_Zu erledigende Aufgabe_: Nenne alle Wörter mit Bindestrich, die im Text über World of Warcraft vorkommen.

_Zu lesender Text_:
Dennoch weist Blizzards Hit-MMO immer noch knapp acht Millionen zahlender Spieler vor und ist damit weiterhin die Nummer 1 unter den Games mit monatlichen Kosten, von denen die meisten in den vergangen Jahren bereits auf das lukrative kostenlose Modell gewechselt haben. Ob Blizzard diesen Schritt auch eines Tages gehen wird? Derzeit streitet man dies noch ab, aber der geplante Item-Shop müffelt schon ein bisschen nach dieser Richtung. Was man aber vor allem nicht vergessen darf, ist, dass Mists of Pandaria kurz vor seinem Ende steht. Der letzte große Content-Patch ist derzeit auf den Testservern. Danach ist Schluss, bis die nächste Erweiterung kommt. Die Zeiten sind einfach vorbei, in denen Spieler monatelang ausharren und sich die Wartezeit zum neuen Addon mit herumdösen vertreiben. Heute kündigen sie ihre Accounts, in der Voraussicht, zum Start der nächsten Erweiterung wieder voll mit dabei zu sein. Hier besteht aber auch die Gefahr für Blizzard, dass eben diese dann auch einschlagen muss wie eine Bombe. Der Markt ist gewachsen und der Erfolg von WoW bei Weitem nicht mehr so selbstverständlich wie noch vor ein paar Jahren.

Dennoch würde ich nicht sagen, dass World of Warcraft tot ist. Das Spiel hat die beste Zeit hinter sich und den Zenit überschritten, ja. Schaut man sich aber in der schnelllebigen Welt der Onlinespiele um, sieht man, dass Blizzard etwas geschafft hat, was bisher nur wenige schafften: Sein Spiel jahrelang auf Kurs halten. Die Reise scheint auch noch lange nicht zu Ende, selbst wenn die Besatzung des Schiffes deutlich weniger geworden ist. Natürlich können sich einige Häme ihre bissigen Kommentare nicht verkneifen und ihren Missmut über das verhasste Spiel vortragen. Diese Hassliebe, die in und um die Community von WoW existiert, ist aber im gleichen Atemzug auch ein weiteres Zeichen für den Erfolg und den Standpunkt dieses MMORPGs, das das Genre wie kein Zweites (zum Guten wie zum Schlechten) geprägt hat.

_Bereitgestelltes Material_:
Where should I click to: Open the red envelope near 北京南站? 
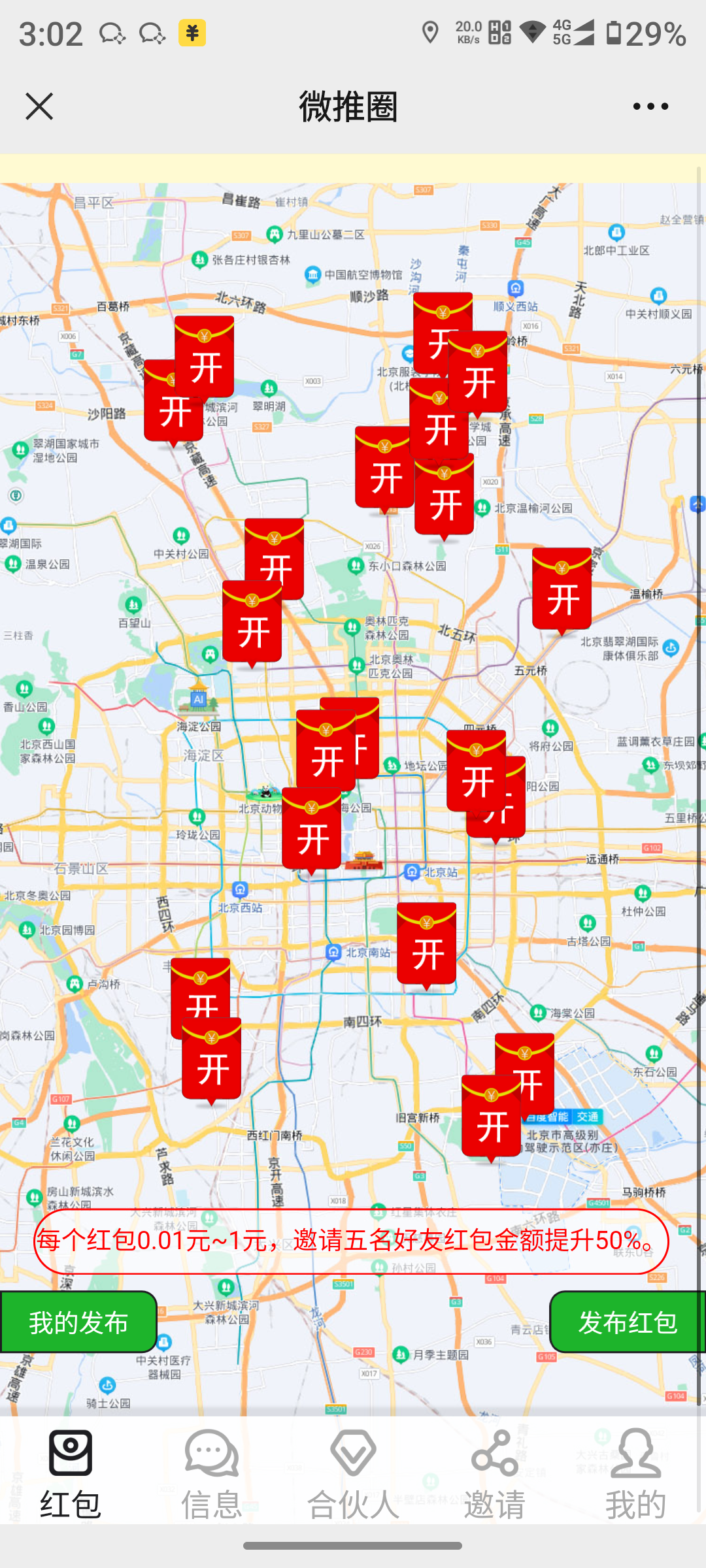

_Fertige Antwort_: Hit-MMO, Item-Shop, Content-Patch